→ Task instructions
Using the records below, find every line that includes "JavaScript" and copy it.

→ Dataset records
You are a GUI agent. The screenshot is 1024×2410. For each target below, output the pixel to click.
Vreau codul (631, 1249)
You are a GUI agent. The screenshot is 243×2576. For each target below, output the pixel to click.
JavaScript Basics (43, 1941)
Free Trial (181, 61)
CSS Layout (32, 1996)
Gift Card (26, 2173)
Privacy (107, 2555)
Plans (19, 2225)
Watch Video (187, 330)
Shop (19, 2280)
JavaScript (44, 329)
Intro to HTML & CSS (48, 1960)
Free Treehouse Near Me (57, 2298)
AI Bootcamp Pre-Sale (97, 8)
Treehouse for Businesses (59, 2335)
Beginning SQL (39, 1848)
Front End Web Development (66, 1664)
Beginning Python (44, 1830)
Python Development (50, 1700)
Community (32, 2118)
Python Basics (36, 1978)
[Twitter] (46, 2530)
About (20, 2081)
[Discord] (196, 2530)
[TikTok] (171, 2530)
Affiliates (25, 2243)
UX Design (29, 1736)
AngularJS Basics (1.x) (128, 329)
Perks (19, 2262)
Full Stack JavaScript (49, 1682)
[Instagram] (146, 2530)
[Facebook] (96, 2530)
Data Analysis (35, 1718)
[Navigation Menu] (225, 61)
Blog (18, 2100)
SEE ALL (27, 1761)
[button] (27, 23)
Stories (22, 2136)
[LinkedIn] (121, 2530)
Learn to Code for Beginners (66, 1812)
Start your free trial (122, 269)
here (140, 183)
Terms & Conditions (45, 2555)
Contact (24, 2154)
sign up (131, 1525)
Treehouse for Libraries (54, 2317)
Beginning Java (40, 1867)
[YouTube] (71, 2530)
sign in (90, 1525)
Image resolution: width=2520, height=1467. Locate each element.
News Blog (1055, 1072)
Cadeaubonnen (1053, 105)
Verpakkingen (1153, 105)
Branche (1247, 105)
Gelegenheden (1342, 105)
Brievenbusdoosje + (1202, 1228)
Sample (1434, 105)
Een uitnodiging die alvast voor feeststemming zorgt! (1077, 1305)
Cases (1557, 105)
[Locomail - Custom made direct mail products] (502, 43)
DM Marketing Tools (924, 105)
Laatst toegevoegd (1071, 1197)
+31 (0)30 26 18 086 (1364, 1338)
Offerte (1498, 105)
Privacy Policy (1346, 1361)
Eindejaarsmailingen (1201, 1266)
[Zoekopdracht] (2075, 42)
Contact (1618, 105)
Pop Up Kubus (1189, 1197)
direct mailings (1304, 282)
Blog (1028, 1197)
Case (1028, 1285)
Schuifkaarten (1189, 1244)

→ Output of the task
JavaScript Basics (43, 1941)
JavaScript (44, 329)
Full Stack JavaScript (49, 1682)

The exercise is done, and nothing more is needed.